I felt great! But there was that last 5kg I wanted to budge, and a bit of a baby belly still there that I didn't like. We all have our body hangups. Mine is my stomach. It really bothers me emensely, but I'm slowly accepting it now. Anyway, I digress. I wanted to lose the last 5kg, but couldn't. So, after a bit of googling, I discovered clean eating.
I was a clean eating convert overnight. I switched my morning weetbix to a smoothie made with water and a little fruit, stopped having all dairy, only ate whole grains, and started surviving on 1200 calories per day. I preached about my new eating habits, and amazed people by the fact that I didn't eat bread or eat any sweets. And you know what? I lost the weight. I got down to 72kg and started wearing size 10 clothes which was a huge achievement for me. I was happy with my weight loss. I was achieving what I wanted and that was exciting for me.
But you know what? I was afraid of food. I was afraid that if I ate dairy (other than Greek yoghurt) I would turn into a balloon. I was afraid that if I ate bread, I would feel bloated. I was afraid that if I didn't eat every 2 hours, I would ruin my metabolism. I never had massive bingey cheat days because I didn't want to ruin my progress. So I chugged on at my clean eating journey (we'll call it a journey, everyone else does).
In May 2013 I started to feel really tired, I was the thinnest I'd ever been, and I loved what my body looked like, even my tummy was going away, and baby abs were starting to show. I never got 'too thin', but I missed feeling good about food. I missed eating vegemite on toast for breakfast, and I missed being able to fit food in to my daily plan and run with it, like I'd learned when I originally lost weight. I didn't want to binge out. But I did want to eat a cookie, made with real flour, without feeling bad. I have so many limitations to my diet already due to allergies, and I was restricting myself further and I was miserable!!
It was at this time that I discovered how to count my macronutrients, and a way of eating that would not cost me my goals, but would allow me to work toward them by fitting my foods into my daily allowance. I sat down and worked out what I was supposed to eat, and discovered that I should be eating a minimum of 1600 calories a day (with no activity). No wonder I was exhausted!! I put on weight to start with. It was only a few kilos, but I noticed. I started to notice my body leaning down again after a few months though, and I'm really quite happy with my body and it's progress now.
I'm glad I made the change. For the first time in my life, I am in control of what goes in my mouth, and I know that I am eating correctly for my body's needs and my body goals. It's okay to eat bread, and milk, and Ice Cream and cake.
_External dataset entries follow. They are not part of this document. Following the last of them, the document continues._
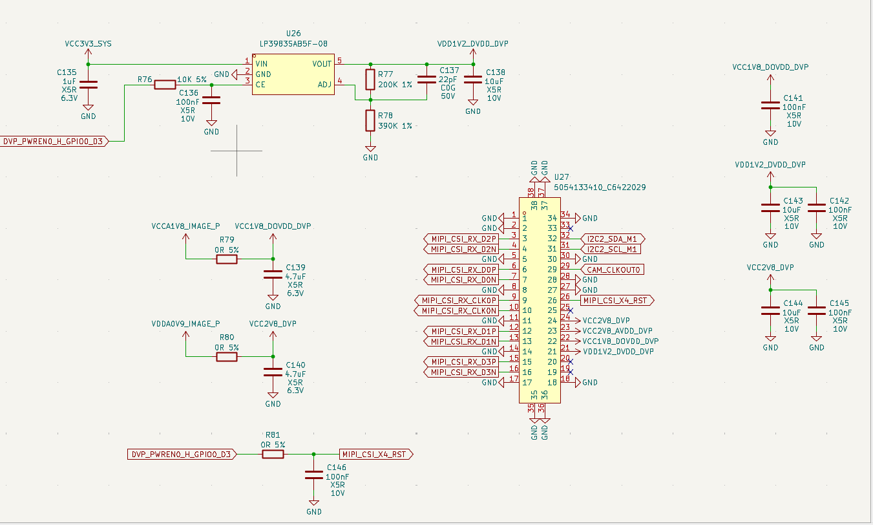Click the R79 0R resistor symbol
Screen dimensions: 873x525
click(227, 259)
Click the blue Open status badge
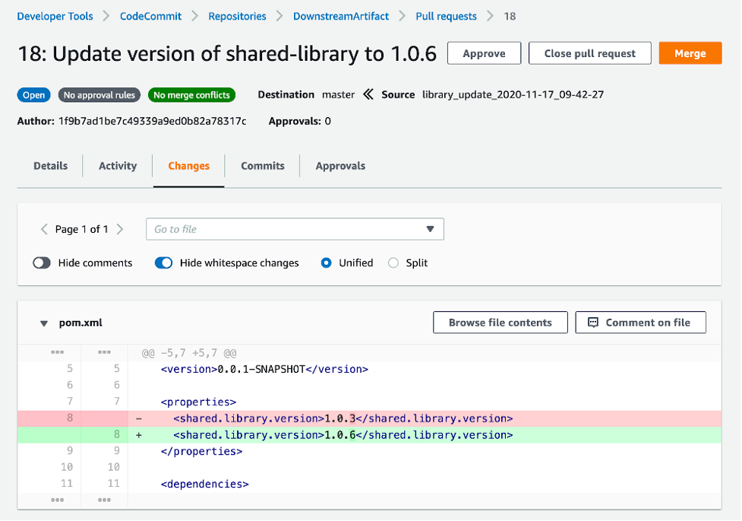 (33, 95)
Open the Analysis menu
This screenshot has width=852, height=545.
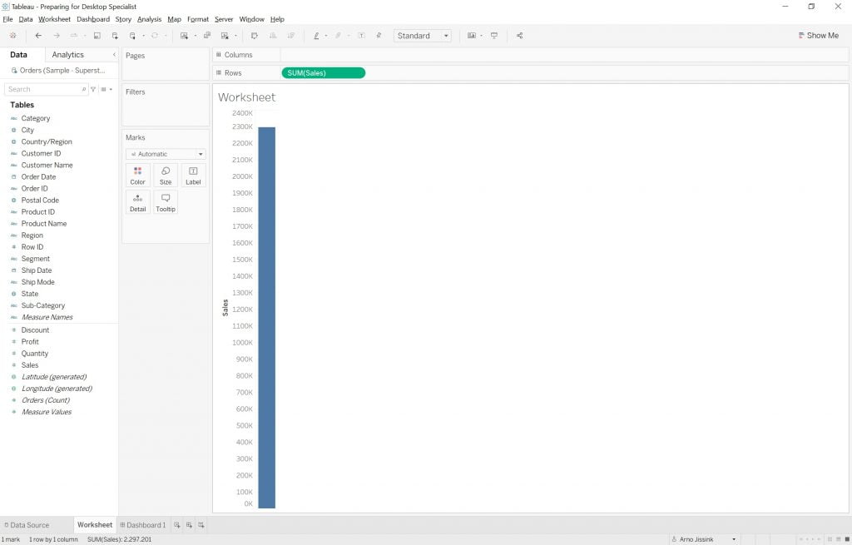149,19
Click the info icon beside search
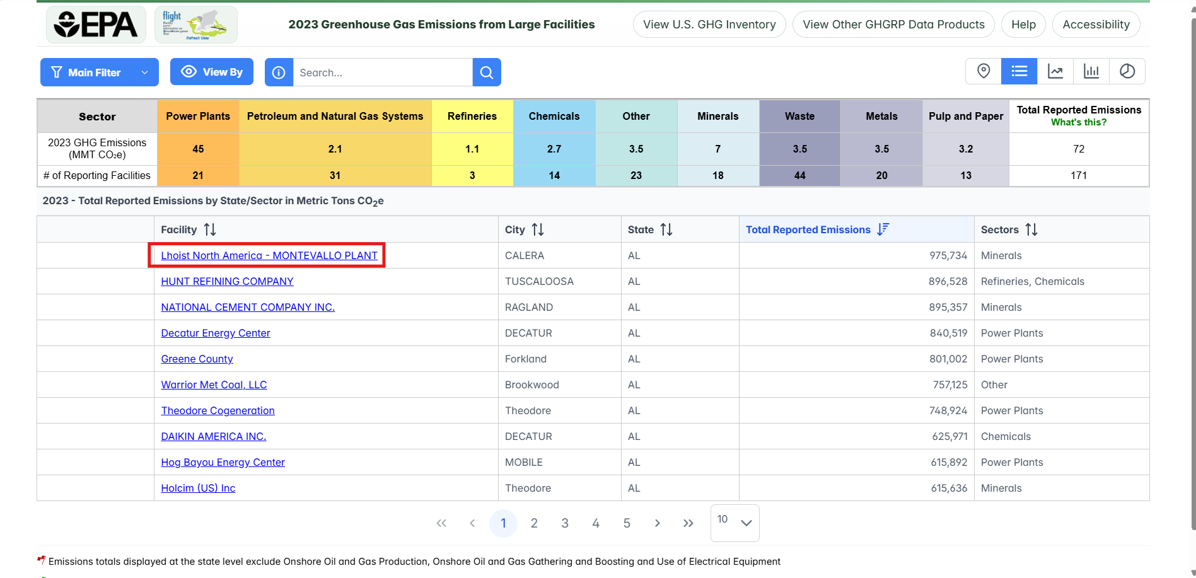 point(279,72)

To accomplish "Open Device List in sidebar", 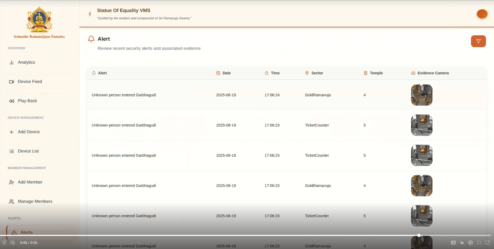I will (28, 151).
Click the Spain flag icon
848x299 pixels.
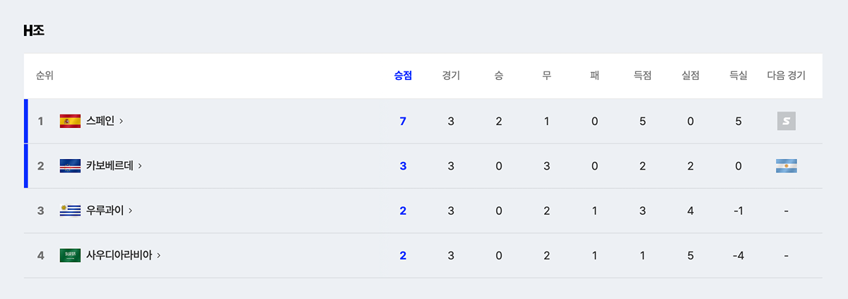[70, 122]
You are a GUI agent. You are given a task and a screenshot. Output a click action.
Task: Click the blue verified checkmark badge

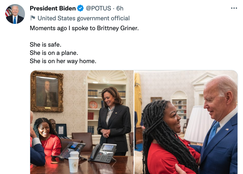coord(80,9)
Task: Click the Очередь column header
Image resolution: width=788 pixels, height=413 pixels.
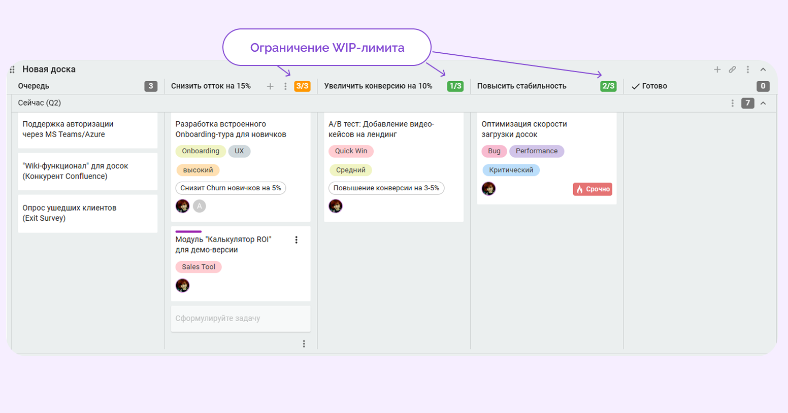Action: 34,86
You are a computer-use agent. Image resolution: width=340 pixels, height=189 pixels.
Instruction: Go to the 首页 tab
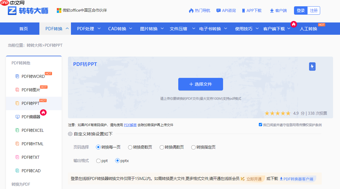(x=23, y=28)
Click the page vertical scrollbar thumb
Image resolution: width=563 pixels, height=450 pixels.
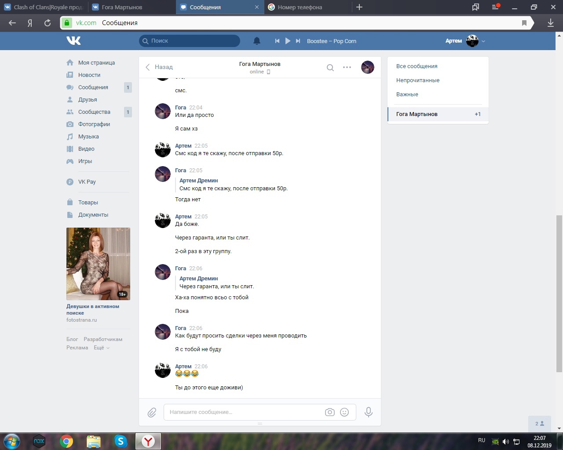pos(559,294)
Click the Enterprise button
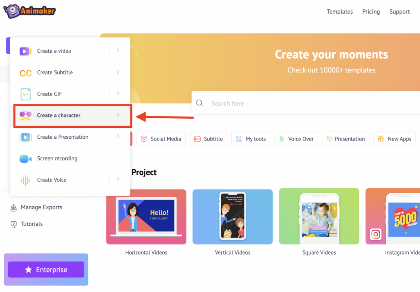420x292 pixels. [46, 269]
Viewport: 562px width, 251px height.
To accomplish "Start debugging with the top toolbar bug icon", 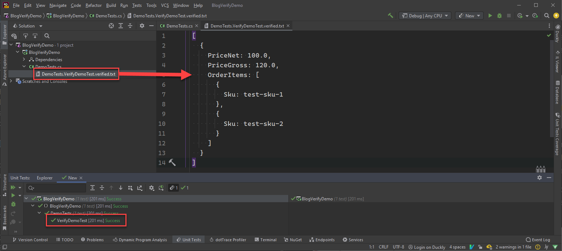I will 499,16.
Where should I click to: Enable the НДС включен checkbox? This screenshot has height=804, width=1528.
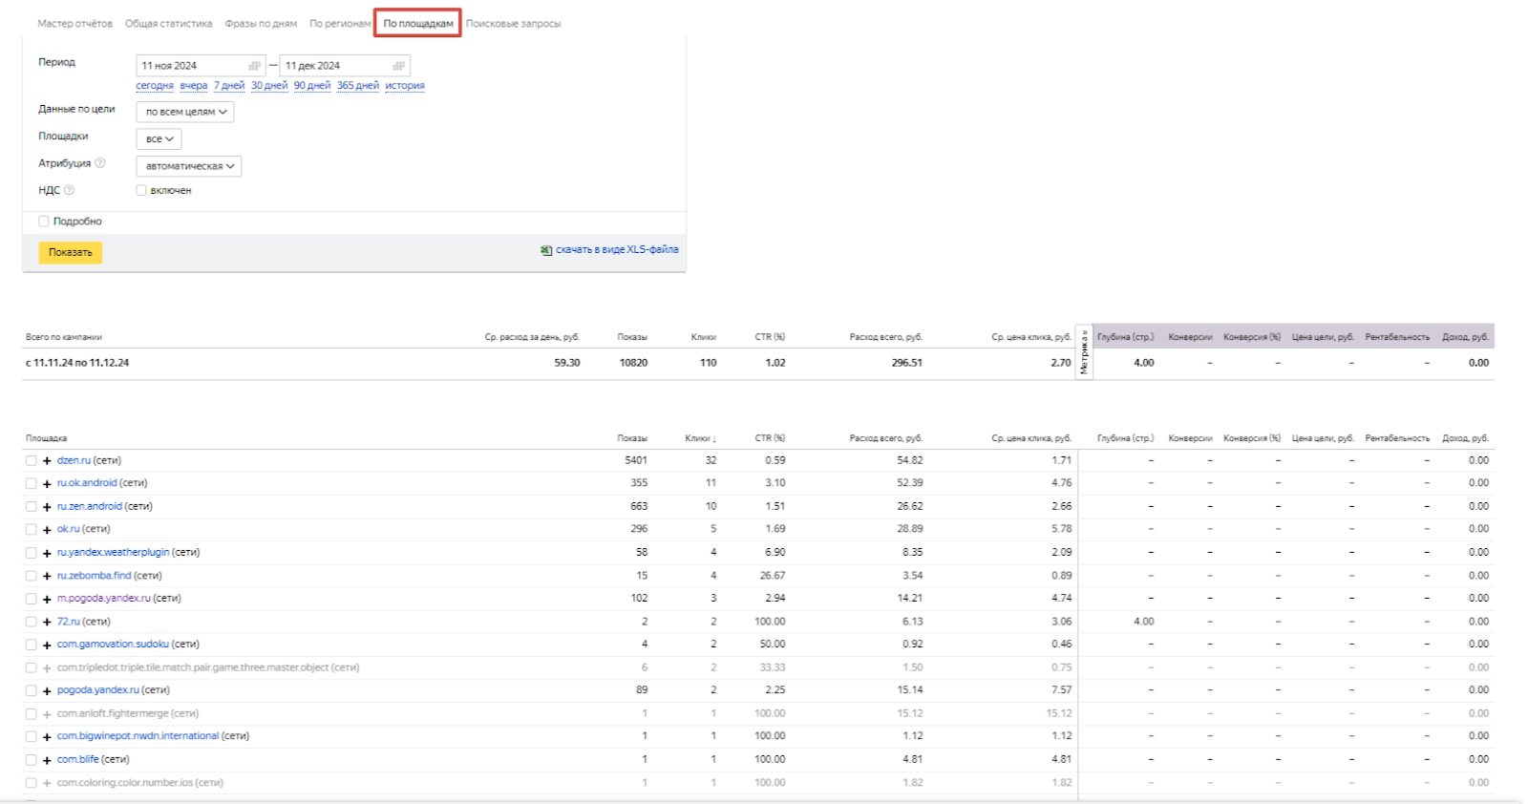click(x=141, y=190)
It can be made to fit into my daily intake and still be balanced to suit my body's needs. We need a balanced diet to stay healthy. You might ask, how does cake fuel my body for the better? Well it probably doesn't, but... You feel happier knowing you are allowed to eat it of you can make it fit. After all, no one can survive on broccoli, chicken breasts, and brown rice alone. Although these foods are part of a balanced healthy diet, so is cheese and bread and lollies!
Do I regret my experience with clean eating? Not for a second. I learned that I am very stubborn and have more dedication than I knew I did. I learned about new foods, and how I can fill my nutrient requirements with them. I learned to cook with new ingredients, and I discovered Hulk Pancakes! I know now, however, that there is more to being healthy than the food you eat and that depriving yourself from certain kinds of foods, even if it is in the best intent, is not healthy. Because having a healthy relationship with food and your body starts with feeling good about food, not being afraid of it.
Now, if you are a clean eater, and that works for you that is fine. This is my own experience, and I'm not saying you should change. But think about this... Why restrict yourself with food when it isn't poison, and you aren't allergic to it?